Mesajı Okuyun
Old 19-12-2006, 13:37   #3
Av. Şehper Ferda DEMİREL

 
Varsayılan

Oysa kadınların erkeklerden daha soyut düşünme yeteneğine sahip olmadığını kim kanıtlayabilir? Keza, aksini.

Çoğu kez insan (kadın-erkek ayrımı yapmayarak) , küçük motiflere odaklanarak , büyük resmi kaçırır. Yaşam binbir deseniyle ve (bu motifler itibariyle) karmakarışık çıkar karşımıza. Her gün, -bu açıdan baktığınızda-, çok bilinmeyenli bir denklemdir. Gözünüzün hemen önünde ve elinizin hemen altında olan sorunları çözmeden ilerlemek olmaz. Bu çözümlemelerse, küçük denklemlerin çözümlemeleridir. Denklemin eşitliği, her zaman olumluluk veya yararlılık sunmaz.
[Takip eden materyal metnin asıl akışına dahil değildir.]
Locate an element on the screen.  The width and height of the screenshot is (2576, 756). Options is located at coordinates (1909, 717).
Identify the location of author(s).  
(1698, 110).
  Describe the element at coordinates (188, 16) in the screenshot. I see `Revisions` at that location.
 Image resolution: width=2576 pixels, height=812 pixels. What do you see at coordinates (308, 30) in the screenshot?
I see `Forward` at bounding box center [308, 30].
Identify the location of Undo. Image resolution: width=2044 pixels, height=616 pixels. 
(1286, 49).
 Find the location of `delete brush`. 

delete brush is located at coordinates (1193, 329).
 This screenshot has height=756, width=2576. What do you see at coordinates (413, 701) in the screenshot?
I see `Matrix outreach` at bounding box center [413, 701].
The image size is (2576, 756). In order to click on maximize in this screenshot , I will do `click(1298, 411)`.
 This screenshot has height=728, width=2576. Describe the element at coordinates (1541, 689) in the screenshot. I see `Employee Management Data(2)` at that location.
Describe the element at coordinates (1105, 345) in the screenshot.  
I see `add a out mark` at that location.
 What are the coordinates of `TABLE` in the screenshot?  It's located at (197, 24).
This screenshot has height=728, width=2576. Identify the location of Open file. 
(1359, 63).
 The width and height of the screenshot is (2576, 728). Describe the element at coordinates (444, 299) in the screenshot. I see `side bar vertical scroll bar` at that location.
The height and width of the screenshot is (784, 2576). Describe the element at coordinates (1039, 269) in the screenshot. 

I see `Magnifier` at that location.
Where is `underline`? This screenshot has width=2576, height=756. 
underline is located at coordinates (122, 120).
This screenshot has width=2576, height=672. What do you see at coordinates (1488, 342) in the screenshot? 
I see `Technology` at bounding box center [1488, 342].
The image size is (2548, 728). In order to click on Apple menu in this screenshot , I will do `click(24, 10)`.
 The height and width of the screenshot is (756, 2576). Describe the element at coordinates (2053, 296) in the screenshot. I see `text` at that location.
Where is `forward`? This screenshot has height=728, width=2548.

Oysa sonuçları her ne olursa olsun, küçük denklemi eşitlemekle büyük denklemi eşitlemek arasında sırrını hala çözemediğimiz (ve çözemeyeceğimizi de sandığım) şaşmaz bir denge vardır (en azından ben öyle olduğuna inanıyorum). İşte bu nedenledir ki büyük tabloyu kaçırdığınızda, küçük motiflerdeki kayıplar, olumsuzluklar karmakarışık olduğunu sandığımız yaşamımızı eni konu altüst eder. Elbet bireysel ve geçici olarak.

Yani kadın ya da erkek olmanın, soyut düşünme yeteneği veya matematiksel zeka ile ilgili olduğu tezine katılmıyorum. Konuya yatkınlık vardır ya da yoktur.

Kadından şair olmaz, bakın tüm ünlü şairler erkektir denir. Kadına şiir yazmak yakıştırılmamıştır. Dahası kadına yaşamak hakkı tanınmamıştır. daha doğru bir ifadeyle, insanca yaşamak hakkı tanınmamıştır. Furuğ aşağıdaki 3 mısrasında bunu en sade haliyle ne güzel vurgular:

"budur benim payıma düşen
benim payıma düşen
bir perde asılmasının benden aldığı gökyüzüdür"

Sosyal yaşamdan koparılıp, ev içlerine hapsedilen kadın, yegane aşkınlık olanağı olarak eşlik ve/veya hane "sözde" sahibeliğiyle kimlik edinmeye çalışır. Bu savaşımın normal sonucuysa zaten mağlubiyettir.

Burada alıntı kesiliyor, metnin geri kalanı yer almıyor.